A nearby barn is festooned with dozens of rusty shovel heads, pick axes and various other trappings common to mining camps in the mid 1850s. A retaining wall behind Barsanti’s house was built sometime during the Gold Rush purportedly by Chinese laborers. The workmen were so skilled at masonry that the wall has stood intact for more than 150 years without reinforcing mortar.
Beyond the historical artifacts that surround her, Barsanti said she didn’t know much about the history of Squabbletown.
“We had a road sign that said ‘Squabbletown,’ but it was stolen years ago,” Barsanti said with a shrug. “Somebody thought it was cute, I guess.”
According to an old Union Democrat article, Squabbletown was established after a miner discovered that the trousers he was washing in Woods Creek were covered in gold dust. It doesn’t say why it was named in honor of arguments, however a “Tales of the West” story from the 1800s said two dueling miners were struck down by mutual gunshots.
The mines played out within just a few years and the land was acquired by a lumberman named John Slanc who “built a fine, sturdy home there.”

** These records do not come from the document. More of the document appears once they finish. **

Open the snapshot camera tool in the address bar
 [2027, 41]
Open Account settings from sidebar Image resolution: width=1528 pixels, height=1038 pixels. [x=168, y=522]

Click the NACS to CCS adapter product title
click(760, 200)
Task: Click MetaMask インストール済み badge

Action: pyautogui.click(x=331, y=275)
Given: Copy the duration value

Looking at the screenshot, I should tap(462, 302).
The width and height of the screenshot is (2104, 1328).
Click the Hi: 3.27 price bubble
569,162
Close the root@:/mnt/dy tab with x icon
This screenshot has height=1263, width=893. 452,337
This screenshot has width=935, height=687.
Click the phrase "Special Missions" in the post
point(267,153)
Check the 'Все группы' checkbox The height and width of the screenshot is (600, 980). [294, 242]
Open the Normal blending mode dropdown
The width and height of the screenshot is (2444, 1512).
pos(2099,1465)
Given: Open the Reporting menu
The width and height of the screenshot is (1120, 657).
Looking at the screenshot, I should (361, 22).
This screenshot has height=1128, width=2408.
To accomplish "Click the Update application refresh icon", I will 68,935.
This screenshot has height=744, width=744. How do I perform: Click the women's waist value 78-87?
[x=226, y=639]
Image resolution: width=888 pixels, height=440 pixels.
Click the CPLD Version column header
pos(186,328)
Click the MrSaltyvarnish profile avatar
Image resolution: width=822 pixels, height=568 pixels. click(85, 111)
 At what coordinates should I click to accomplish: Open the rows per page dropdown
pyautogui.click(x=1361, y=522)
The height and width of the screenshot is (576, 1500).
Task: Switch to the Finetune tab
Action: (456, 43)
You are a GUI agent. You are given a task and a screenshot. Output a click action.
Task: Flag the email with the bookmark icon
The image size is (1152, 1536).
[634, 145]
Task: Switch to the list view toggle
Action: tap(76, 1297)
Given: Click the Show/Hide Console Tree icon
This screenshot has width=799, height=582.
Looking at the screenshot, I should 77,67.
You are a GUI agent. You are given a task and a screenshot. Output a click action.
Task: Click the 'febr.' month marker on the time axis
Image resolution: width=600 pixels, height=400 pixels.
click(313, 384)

In 1924, Slanc also got into a squabble of his own with neighbor, Charlie Bloom, who claimed Slanc owed him $50 for shooting two of his dogs, according to The Union Democrat archives.
“In the course of researching their family history, people can discover that their ancestors came from somewhere with an unlikely, unfortunate or downright embarrassing name,” said Josh Taylor, genealogist and spokesman for findmypast.com, which conducted the poll. “I maybe expected Squabbletown to rank higher.”
Kooky town names are common in areas founded by hard-drinking men and outcasts, according to Cedar Ridge columnist and historical researcher Bob Holton. He didn’t know how Squabbletown got its ignominious name, but he said there were a lot of fights in most Gold Rush boom towns.
“It’s got to be because there were so many arguments then,” Holton said. “Although, people didn’t really squabble about gold in those days, they just killed each other.”
Holton listed several other Mother Lode towns with odd names like Whiskey Bar, Dog Town, Filibuster and Bummerville. Slumgullian Bar was the name of a town near what is now New Melones Reservoir whose name derives either from the sludge left over from a sluice box or a barely palatable stew eaten by miners.
Tuolumne County historian Carlo De Ferrari said that most gold towns were founded within one or two years of the discovery of gold, and they carried unusual names.
“I have often wondered why they named things the way they did,” De Ferrari said.
De Ferrari speculated that the “squabble” on which the town was founded could be any number of things.
“It could have been a mining claim or it could have been girls, I just don’t know,” he said.